Fig. 2

The effect of SVCV on zebrafish gene transcription is eliminated by GCRV. A Schematic representation of zebrafish tissue dissection and RNA extraction for transcriptome sequencing. The liver and spleen tissues from male and female zebrafish injected with PBS (10 μL/individual), SVCV [5 × 10⁹ 50% tissue culture infective dose (TCID₅₀)/mL, 5 μL/individual and 5 μL PBS to make up 10 μL/individual] and SVCV&GCRV (5 × 10⁷ TCID₅₀/mL, 5 μL/individual) for 72 h. Total RNAs were extracted and used for transcriptome sequencing and analysis. B Heat maps of representative gene modules of STEM analysis in different tissues. The P-values were corrected for the False Discovery Rate (FDR) method, and modules with P-values less than 0.05 were selected as significant. C Quantitative PCR (qPCR) validates changes in representative genes of immune system.
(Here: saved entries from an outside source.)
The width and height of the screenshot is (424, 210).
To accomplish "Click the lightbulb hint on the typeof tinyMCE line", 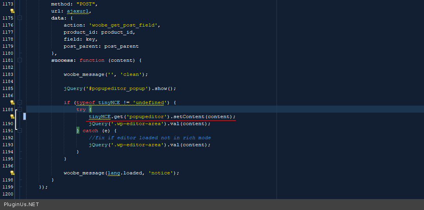I will pyautogui.click(x=12, y=102).
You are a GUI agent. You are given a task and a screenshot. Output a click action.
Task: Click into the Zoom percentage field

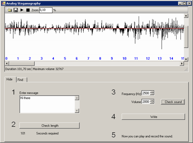click(x=46, y=10)
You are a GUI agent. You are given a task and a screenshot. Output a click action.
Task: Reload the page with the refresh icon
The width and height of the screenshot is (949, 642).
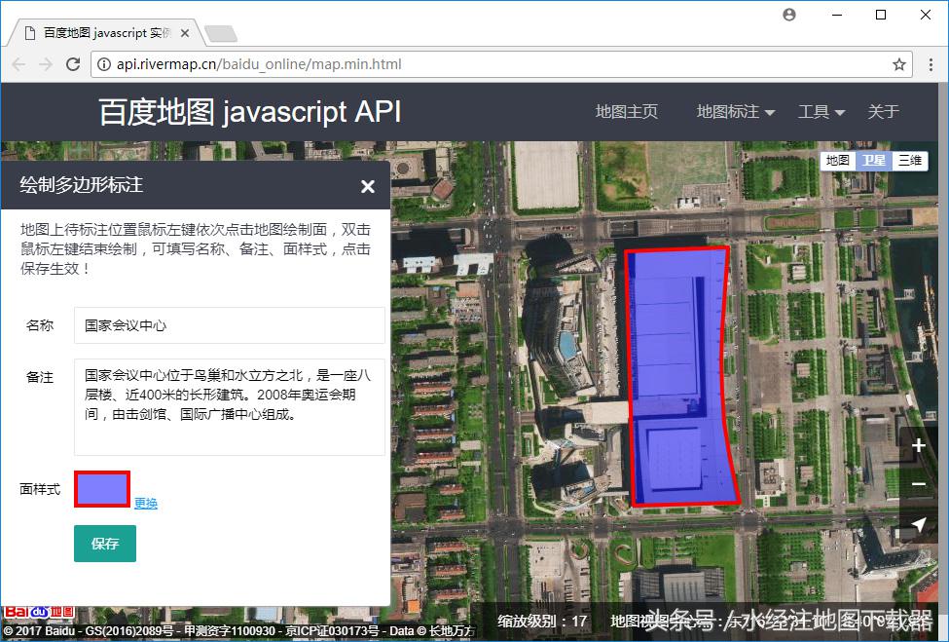point(73,63)
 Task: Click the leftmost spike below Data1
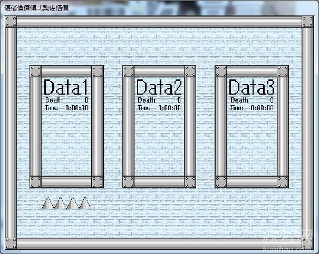48,203
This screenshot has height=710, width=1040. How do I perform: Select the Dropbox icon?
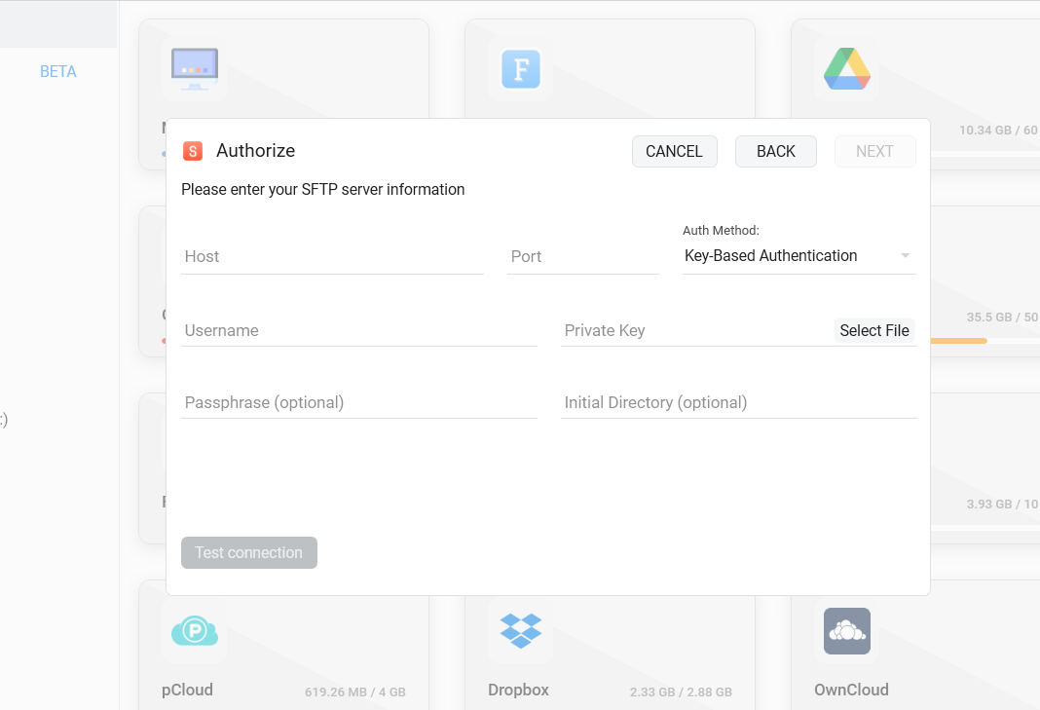point(520,631)
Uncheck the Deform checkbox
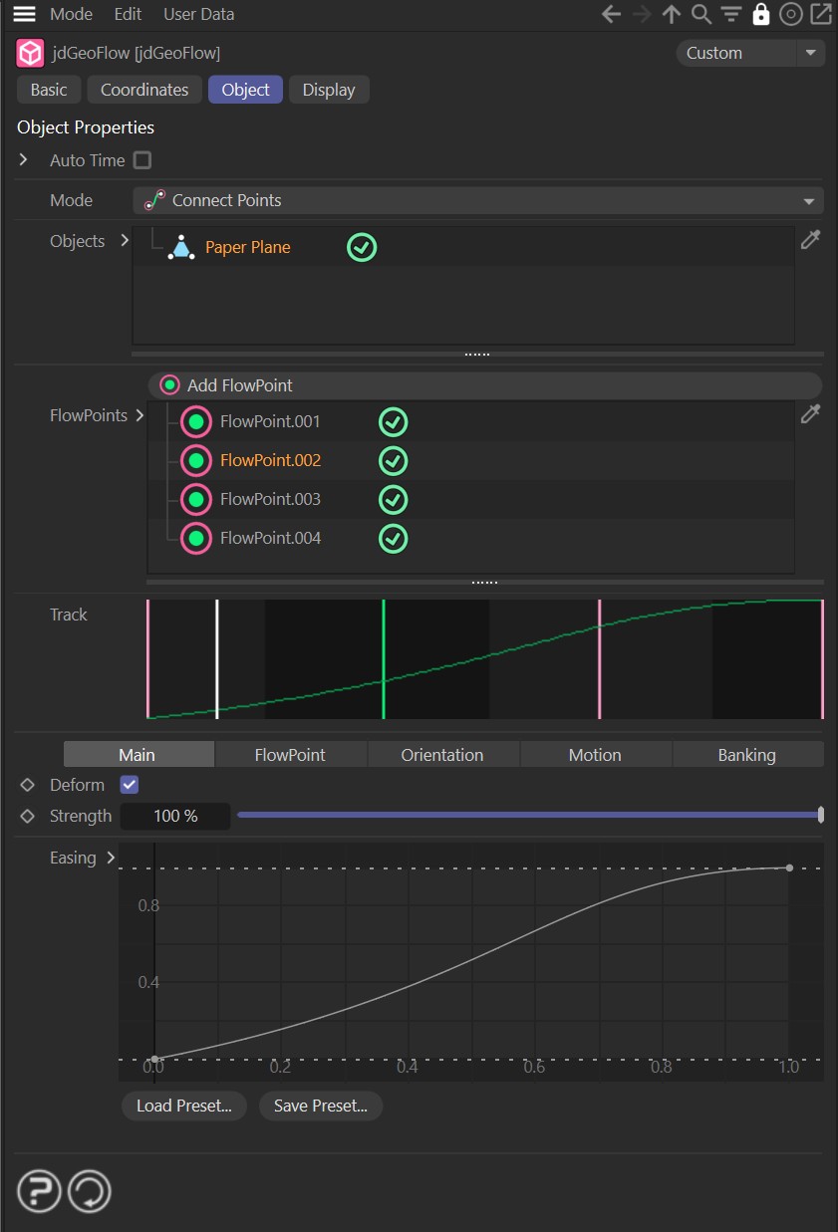This screenshot has height=1232, width=838. (129, 785)
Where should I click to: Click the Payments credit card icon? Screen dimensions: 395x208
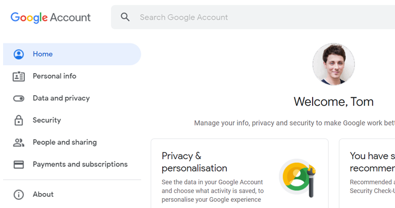point(19,164)
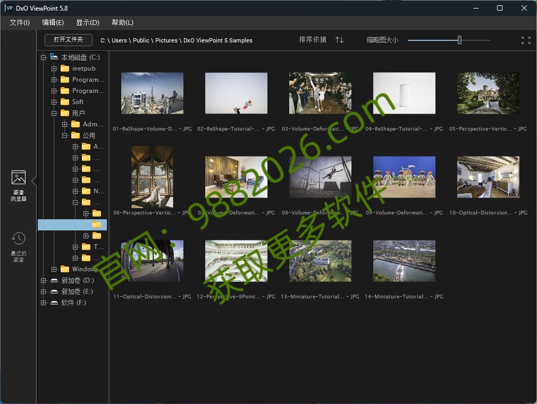Open the 05-Perspective-Vertic image thumbnail
537x404 pixels.
[x=488, y=93]
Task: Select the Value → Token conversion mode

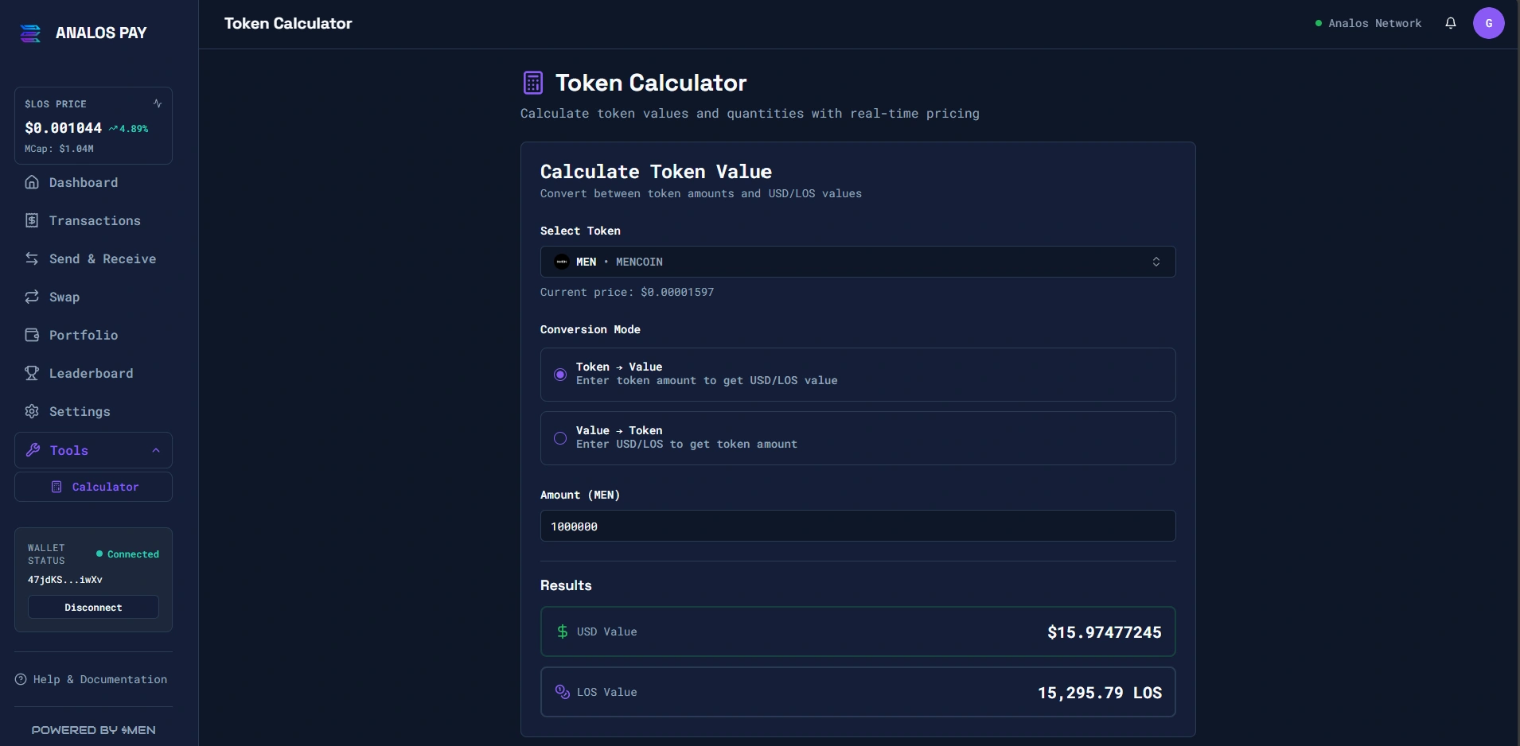Action: click(x=560, y=438)
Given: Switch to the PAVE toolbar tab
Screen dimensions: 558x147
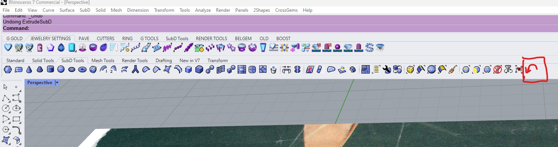Looking at the screenshot, I should click(84, 39).
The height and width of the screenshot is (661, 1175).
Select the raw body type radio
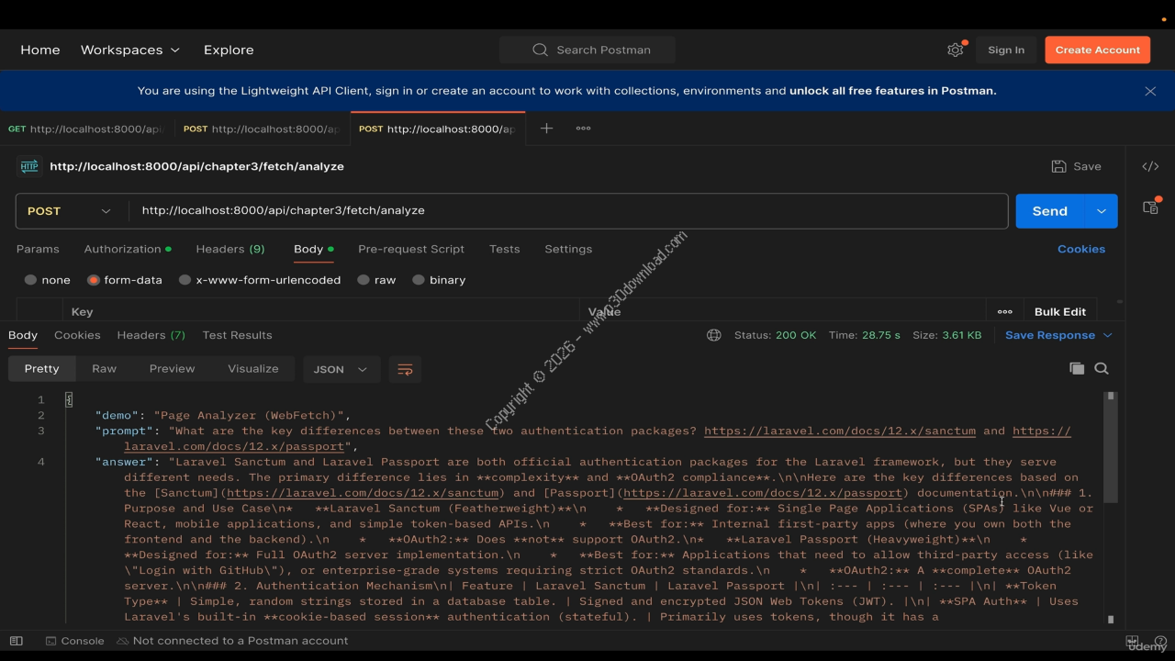pos(364,280)
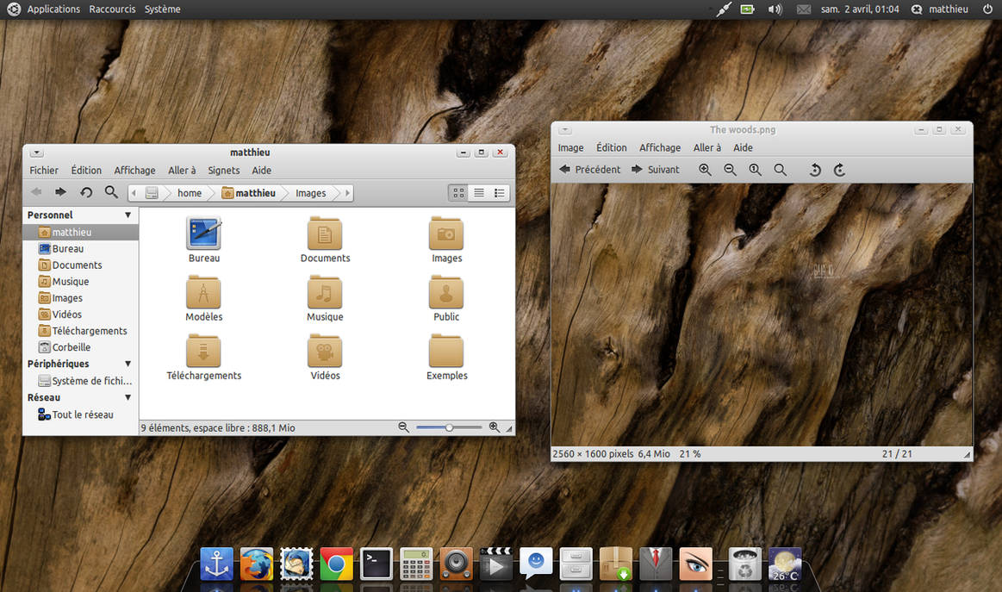
Task: Switch file manager to icon view
Action: (x=458, y=193)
The β-actin gene was used as an internal control, and the relative expressions of ifn and irf3 genes were represented as fold induction relative to the expression level in control cells (set to 1). Data were expressed as mean ± standard error of the mean (SEM), n = 3. Statistical analysis was performed by the Student's t-test. Asterisks indicate significant differences from control (^∗P < 0.05). D GSEA enrichment plots in SVCV versus Null and SVCV&GCRV versus SVCV groups. E Rose plots showing the number of DEGs at SVCV versus Null and at SVCV&GCRV versus SVCV in selected pathways (FC > 1.5, adjusted P < 0.05).